_Records for this exercise_:

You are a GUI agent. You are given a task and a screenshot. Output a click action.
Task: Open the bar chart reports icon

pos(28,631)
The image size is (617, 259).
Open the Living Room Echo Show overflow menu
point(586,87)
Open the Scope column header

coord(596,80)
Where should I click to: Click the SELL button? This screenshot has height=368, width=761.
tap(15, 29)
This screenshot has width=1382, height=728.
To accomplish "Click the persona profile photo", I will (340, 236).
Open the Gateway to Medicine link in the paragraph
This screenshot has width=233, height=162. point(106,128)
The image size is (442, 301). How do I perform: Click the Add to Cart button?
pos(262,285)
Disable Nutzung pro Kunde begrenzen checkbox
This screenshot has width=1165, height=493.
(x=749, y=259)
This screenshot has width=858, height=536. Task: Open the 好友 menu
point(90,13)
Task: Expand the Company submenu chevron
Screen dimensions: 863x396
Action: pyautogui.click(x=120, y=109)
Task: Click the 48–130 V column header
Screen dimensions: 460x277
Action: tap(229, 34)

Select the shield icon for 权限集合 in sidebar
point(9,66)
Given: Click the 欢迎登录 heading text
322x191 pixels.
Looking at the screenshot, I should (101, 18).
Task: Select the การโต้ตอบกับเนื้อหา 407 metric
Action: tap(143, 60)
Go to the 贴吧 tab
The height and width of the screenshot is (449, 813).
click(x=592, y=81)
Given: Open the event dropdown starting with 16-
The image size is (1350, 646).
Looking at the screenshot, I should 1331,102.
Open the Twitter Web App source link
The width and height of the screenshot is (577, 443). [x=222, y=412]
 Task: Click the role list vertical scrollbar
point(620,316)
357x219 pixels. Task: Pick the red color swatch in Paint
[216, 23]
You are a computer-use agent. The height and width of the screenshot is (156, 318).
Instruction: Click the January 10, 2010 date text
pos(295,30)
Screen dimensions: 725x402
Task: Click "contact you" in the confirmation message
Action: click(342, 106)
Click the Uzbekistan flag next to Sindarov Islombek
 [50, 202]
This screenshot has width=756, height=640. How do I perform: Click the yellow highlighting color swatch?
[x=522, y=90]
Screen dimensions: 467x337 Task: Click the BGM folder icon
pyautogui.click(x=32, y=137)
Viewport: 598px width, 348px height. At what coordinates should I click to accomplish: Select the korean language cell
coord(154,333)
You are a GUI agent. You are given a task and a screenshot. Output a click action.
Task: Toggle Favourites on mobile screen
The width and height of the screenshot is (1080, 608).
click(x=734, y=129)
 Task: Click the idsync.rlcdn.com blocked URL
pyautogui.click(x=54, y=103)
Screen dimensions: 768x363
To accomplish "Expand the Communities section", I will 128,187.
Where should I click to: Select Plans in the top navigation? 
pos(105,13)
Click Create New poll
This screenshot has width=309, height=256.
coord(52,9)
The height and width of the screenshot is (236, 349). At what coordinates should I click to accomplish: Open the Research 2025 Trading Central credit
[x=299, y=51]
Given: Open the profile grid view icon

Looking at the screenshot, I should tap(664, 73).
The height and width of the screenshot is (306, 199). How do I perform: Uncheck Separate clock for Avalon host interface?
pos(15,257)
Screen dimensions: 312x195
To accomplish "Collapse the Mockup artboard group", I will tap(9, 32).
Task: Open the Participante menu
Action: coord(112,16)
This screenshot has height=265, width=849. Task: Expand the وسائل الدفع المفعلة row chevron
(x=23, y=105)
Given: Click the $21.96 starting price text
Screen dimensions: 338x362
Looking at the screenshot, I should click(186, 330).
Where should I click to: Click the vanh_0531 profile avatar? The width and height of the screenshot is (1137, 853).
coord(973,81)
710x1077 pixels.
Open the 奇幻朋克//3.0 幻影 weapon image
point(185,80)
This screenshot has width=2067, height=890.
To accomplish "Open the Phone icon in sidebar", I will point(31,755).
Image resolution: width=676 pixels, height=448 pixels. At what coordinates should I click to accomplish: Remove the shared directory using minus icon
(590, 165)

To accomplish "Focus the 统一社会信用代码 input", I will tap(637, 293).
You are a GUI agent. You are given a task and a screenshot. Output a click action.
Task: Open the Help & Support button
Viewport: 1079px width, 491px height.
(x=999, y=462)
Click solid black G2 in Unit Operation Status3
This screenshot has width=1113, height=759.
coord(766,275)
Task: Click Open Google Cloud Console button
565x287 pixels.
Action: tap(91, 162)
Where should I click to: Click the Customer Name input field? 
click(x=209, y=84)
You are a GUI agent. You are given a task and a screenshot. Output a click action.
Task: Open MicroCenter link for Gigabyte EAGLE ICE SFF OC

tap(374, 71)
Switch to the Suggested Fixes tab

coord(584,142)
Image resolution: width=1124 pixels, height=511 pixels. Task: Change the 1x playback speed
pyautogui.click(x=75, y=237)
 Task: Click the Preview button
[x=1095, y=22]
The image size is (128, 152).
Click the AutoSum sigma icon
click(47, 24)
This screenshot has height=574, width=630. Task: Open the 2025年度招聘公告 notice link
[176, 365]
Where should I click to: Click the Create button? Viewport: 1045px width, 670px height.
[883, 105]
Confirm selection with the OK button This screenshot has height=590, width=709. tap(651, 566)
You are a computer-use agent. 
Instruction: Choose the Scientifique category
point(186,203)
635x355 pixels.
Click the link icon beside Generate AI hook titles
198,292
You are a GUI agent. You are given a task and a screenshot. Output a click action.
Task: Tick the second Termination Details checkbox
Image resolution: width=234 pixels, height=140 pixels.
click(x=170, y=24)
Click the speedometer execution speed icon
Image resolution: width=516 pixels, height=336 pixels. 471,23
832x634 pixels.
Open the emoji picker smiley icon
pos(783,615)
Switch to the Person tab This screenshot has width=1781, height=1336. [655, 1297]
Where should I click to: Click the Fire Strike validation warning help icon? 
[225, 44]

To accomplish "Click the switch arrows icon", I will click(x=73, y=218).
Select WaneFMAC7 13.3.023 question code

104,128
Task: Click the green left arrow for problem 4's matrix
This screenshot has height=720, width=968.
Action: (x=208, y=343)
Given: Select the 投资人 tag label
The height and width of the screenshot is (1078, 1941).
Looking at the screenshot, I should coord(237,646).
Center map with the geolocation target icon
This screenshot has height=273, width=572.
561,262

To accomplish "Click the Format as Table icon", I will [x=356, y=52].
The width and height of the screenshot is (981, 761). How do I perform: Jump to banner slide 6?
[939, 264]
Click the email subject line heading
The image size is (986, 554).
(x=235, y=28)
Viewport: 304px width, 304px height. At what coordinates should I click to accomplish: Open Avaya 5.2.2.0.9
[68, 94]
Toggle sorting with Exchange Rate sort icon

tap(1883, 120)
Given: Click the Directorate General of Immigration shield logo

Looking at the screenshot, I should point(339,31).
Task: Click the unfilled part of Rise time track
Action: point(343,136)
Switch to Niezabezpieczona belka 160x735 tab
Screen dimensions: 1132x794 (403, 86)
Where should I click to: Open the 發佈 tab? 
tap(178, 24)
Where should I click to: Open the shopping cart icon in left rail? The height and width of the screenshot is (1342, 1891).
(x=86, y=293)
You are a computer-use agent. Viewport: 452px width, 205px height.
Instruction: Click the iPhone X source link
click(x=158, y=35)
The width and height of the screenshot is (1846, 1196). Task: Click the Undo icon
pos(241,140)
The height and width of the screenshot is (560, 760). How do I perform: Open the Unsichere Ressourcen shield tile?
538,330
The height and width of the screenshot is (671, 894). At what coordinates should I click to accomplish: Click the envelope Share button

_Instructions to follow_:
In the rows above, count the lines that contain the string "Toggle", treating uppercase and lowercase as different. Give only the number.

_Reply_:
2